> Material for the task:
Content starts

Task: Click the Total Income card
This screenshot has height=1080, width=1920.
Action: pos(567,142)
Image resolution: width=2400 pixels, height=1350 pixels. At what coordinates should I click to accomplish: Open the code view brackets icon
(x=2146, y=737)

Content ends

> Required action:
I'd like the records returned exactly as they were written, please.

> Written solution:
Task: Click the Total Income card
This screenshot has height=1080, width=1920.
Action: pos(567,142)
Image resolution: width=2400 pixels, height=1350 pixels. At what coordinates should I click to accomplish: Open the code view brackets icon
(x=2146, y=737)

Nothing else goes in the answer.